• **GIVEN PROBLEM**:
Turn the data below into a Markdown table with two columns, Row and Line. Give each non-blank line its own row, and leave out blank lines.

• **DATA SUPPLIED**:
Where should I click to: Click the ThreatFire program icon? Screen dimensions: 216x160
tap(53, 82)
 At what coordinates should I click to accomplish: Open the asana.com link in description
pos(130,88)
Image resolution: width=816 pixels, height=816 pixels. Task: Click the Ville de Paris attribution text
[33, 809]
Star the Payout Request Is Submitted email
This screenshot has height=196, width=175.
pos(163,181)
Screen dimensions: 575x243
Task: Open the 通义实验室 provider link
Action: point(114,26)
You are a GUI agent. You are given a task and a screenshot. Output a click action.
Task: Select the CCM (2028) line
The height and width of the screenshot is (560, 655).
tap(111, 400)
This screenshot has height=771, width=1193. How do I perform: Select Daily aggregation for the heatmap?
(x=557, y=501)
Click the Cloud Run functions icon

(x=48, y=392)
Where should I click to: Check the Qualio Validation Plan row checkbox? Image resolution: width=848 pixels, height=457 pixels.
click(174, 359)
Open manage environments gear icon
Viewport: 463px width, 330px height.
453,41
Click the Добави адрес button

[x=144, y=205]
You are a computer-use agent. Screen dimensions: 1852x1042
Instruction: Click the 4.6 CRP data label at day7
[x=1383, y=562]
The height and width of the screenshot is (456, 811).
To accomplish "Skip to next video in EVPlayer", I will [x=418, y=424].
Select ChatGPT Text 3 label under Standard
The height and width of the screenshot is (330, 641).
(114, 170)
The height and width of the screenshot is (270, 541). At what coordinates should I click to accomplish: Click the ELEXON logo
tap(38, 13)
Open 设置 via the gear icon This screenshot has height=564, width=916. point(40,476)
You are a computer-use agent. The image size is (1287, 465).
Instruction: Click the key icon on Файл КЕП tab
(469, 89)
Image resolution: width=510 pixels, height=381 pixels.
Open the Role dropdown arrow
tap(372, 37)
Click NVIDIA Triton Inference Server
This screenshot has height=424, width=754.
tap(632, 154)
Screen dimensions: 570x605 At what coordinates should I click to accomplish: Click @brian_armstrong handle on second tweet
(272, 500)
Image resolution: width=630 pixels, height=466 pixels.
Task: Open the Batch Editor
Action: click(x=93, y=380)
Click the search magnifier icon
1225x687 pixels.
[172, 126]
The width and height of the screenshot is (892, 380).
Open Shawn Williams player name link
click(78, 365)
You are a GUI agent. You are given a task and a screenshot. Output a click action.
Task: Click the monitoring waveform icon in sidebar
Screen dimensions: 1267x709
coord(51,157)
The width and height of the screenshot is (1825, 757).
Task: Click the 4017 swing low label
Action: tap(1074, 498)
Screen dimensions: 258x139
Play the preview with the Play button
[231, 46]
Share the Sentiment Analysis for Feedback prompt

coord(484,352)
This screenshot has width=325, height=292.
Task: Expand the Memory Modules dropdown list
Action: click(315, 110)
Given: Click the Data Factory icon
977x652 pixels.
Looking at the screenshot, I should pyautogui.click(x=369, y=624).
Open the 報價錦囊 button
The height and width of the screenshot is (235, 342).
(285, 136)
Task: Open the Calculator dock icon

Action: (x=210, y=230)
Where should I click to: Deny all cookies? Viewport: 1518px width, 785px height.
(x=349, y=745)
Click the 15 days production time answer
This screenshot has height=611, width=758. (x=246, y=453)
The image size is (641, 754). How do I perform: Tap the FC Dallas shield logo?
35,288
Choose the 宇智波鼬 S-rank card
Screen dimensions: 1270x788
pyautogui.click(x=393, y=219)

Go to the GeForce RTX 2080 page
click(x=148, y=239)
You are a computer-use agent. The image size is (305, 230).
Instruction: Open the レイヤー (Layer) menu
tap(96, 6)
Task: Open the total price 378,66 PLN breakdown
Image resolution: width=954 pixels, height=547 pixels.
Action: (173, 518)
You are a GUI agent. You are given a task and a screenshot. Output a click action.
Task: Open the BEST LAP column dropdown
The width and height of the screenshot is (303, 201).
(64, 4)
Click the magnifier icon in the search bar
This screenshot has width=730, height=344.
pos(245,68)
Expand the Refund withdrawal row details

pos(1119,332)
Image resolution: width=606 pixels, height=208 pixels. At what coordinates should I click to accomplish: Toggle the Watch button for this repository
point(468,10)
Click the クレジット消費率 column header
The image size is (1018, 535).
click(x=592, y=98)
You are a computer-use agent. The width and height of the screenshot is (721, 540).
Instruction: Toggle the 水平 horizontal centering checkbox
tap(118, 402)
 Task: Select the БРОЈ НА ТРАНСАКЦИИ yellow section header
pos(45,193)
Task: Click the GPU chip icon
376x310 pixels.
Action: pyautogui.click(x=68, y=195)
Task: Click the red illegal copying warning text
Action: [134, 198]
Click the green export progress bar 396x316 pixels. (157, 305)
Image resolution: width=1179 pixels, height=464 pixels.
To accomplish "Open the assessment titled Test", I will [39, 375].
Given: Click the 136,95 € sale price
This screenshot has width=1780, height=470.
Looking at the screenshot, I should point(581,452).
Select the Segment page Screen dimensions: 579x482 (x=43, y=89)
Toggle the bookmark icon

• **RESPONSE FOR THIS EXERCISE**:
| Row | Line |
|---|---|
| 1 | Where should I click to: Click the ThreatFire program icon? Screen dimensions: 216x160 |
| 2 | tap(53, 82) |
| 3 |  At what coordinates should I click to accomplish: Open the asana.com link in description |
| 4 | pos(130,88) |
| 5 | Image resolution: width=816 pixels, height=816 pixels. Task: Click the Ville de Paris attribution text |
| 6 | [33, 809] |
| 7 | Star the Payout Request Is Submitted email |
| 8 | This screenshot has height=196, width=175. |
| 9 | pos(163,181) |
| 10 | Screen dimensions: 575x243 |
| 11 | Task: Open the 通义实验室 provider link |
| 12 | Action: point(114,26) |
| 13 | You are a GUI agent. You are given a task and a screenshot. Output a click action. |
| 14 | Task: Select the CCM (2028) line |
| 15 | The height and width of the screenshot is (560, 655). |
| 16 | tap(111, 400) |
| 17 | This screenshot has height=771, width=1193. How do I perform: Select Daily aggregation for the heatmap? |
| 18 | (x=557, y=501) |
| 19 | Click the Cloud Run functions icon |
| 20 | (x=48, y=392) |
| 21 | Where should I click to: Check the Qualio Validation Plan row checkbox? Image resolution: width=848 pixels, height=457 pixels. |
| 22 | click(174, 359) |
| 23 | Open manage environments gear icon |
| 24 | Viewport: 463px width, 330px height. |
| 25 | 453,41 |
| 26 | Click the Добави адрес button |
| 27 | [x=144, y=205] |
| 28 | You are a computer-use agent. Screen dimensions: 1852x1042 |
| 29 | Instruction: Click the 4.6 CRP data label at day7 |
| 30 | [x=1383, y=562] |
| 31 | The height and width of the screenshot is (456, 811). |
| 32 | To accomplish "Skip to next video in EVPlayer", I will [x=418, y=424]. |
| 33 | Select ChatGPT Text 3 label under Standard |
| 34 | The height and width of the screenshot is (330, 641). |
| 35 | (114, 170) |
| 36 | The height and width of the screenshot is (270, 541). At what coordinates should I click to accomplish: Click the ELEXON logo |
| 37 | tap(38, 13) |
| 38 | Open 设置 via the gear icon This screenshot has height=564, width=916. point(40,476) |
| 39 | You are a computer-use agent. The image size is (1287, 465). |
| 40 | Instruction: Click the key icon on Файл КЕП tab |
| 41 | (469, 89) |
| 42 | Image resolution: width=510 pixels, height=381 pixels. |
| 43 | Open the Role dropdown arrow |
| 44 | tap(372, 37) |
| 45 | Click NVIDIA Triton Inference Server |
| 46 | This screenshot has height=424, width=754. |
| 47 | tap(632, 154) |
| 48 | Screen dimensions: 570x605 At what coordinates should I click to accomplish: Click @brian_armstrong handle on second tweet |
| 49 | (272, 500) |
| 50 | Image resolution: width=630 pixels, height=466 pixels. |
| 51 | Task: Open the Batch Editor |
| 52 | Action: click(x=93, y=380) |
| 53 | Click the search magnifier icon |
| 54 | 1225x687 pixels. |
| 55 | [172, 126] |
| 56 | The width and height of the screenshot is (892, 380). |
| 57 | Open Shawn Williams player name link |
| 58 | click(78, 365) |
| 59 | You are a GUI agent. You are given a task and a screenshot. Output a click action. |
| 60 | Task: Click the monitoring waveform icon in sidebar |
| 61 | Screen dimensions: 1267x709 |
| 62 | coord(51,157) |
| 63 | The width and height of the screenshot is (1825, 757). |
| 64 | Task: Click the 4017 swing low label |
| 65 | Action: tap(1074, 498) |
| 66 | Screen dimensions: 258x139 |
| 67 | Play the preview with the Play button |
| 68 | [231, 46] |
| 69 | Share the Sentiment Analysis for Feedback prompt |
| 70 | coord(484,352) |
| 71 | This screenshot has width=325, height=292. |
| 72 | Task: Expand the Memory Modules dropdown list |
| 73 | Action: click(315, 110) |
| 74 | Given: Click the Data Factory icon |
| 75 | 977x652 pixels. |
| 76 | Looking at the screenshot, I should pyautogui.click(x=369, y=624). |
| 77 | Open the 報價錦囊 button |
| 78 | The height and width of the screenshot is (235, 342). |
| 79 | (285, 136) |
| 80 | Task: Open the Calculator dock icon |
| 81 | Action: (x=210, y=230) |
| 82 | Where should I click to: Deny all cookies? Viewport: 1518px width, 785px height. |
| 83 | (x=349, y=745) |
| 84 | Click the 15 days production time answer |
| 85 | This screenshot has height=611, width=758. (x=246, y=453) |
| 86 | The image size is (641, 754). How do I perform: Tap the FC Dallas shield logo? |
| 87 | 35,288 |
| 88 | Choose the 宇智波鼬 S-rank card |
| 89 | Screen dimensions: 1270x788 |
| 90 | pyautogui.click(x=393, y=219) |
| 91 | Go to the GeForce RTX 2080 page |
| 92 | click(x=148, y=239) |
| 93 | You are a computer-use agent. The image size is (305, 230). |
| 94 | Instruction: Open the レイヤー (Layer) menu |
| 95 | tap(96, 6) |
| 96 | Task: Open the total price 378,66 PLN breakdown |
| 97 | Image resolution: width=954 pixels, height=547 pixels. |
| 98 | Action: (173, 518) |
| 99 | You are a GUI agent. You are given a task and a screenshot. Output a click action. |
| 100 | Task: Open the BEST LAP column dropdown |
| 101 | The width and height of the screenshot is (303, 201). |
| 102 | (64, 4) |
| 103 | Click the magnifier icon in the search bar |
| 104 | This screenshot has width=730, height=344. |
| 105 | pos(245,68) |
| 106 | Expand the Refund withdrawal row details |
| 107 | pos(1119,332) |
| 108 | Image resolution: width=606 pixels, height=208 pixels. At what coordinates should I click to accomplish: Toggle the Watch button for this repository |
| 109 | point(468,10) |
| 110 | Click the クレジット消費率 column header |
| 111 | The image size is (1018, 535). |
| 112 | click(x=592, y=98) |
| 113 | You are a computer-use agent. The width and height of the screenshot is (721, 540). |
| 114 | Instruction: Toggle the 水平 horizontal centering checkbox |
| 115 | tap(118, 402) |
| 116 |  Task: Select the БРОЈ НА ТРАНСАКЦИИ yellow section header |
| 117 | pos(45,193) |
| 118 | Task: Click the GPU chip icon |
| 119 | 376x310 pixels. |
| 120 | Action: pyautogui.click(x=68, y=195) |
| 121 | Task: Click the red illegal copying warning text |
| 122 | Action: [134, 198] |
| 123 | Click the green export progress bar 396x316 pixels. (157, 305) |
| 124 | Image resolution: width=1179 pixels, height=464 pixels. |
| 125 | To accomplish "Open the assessment titled Test", I will [39, 375]. |
| 126 | Given: Click the 136,95 € sale price |
| 127 | This screenshot has width=1780, height=470. |
| 128 | Looking at the screenshot, I should point(581,452). |
| 129 | Select the Segment page Screen dimensions: 579x482 (x=43, y=89) |
| 130 | Toggle the bookmark icon |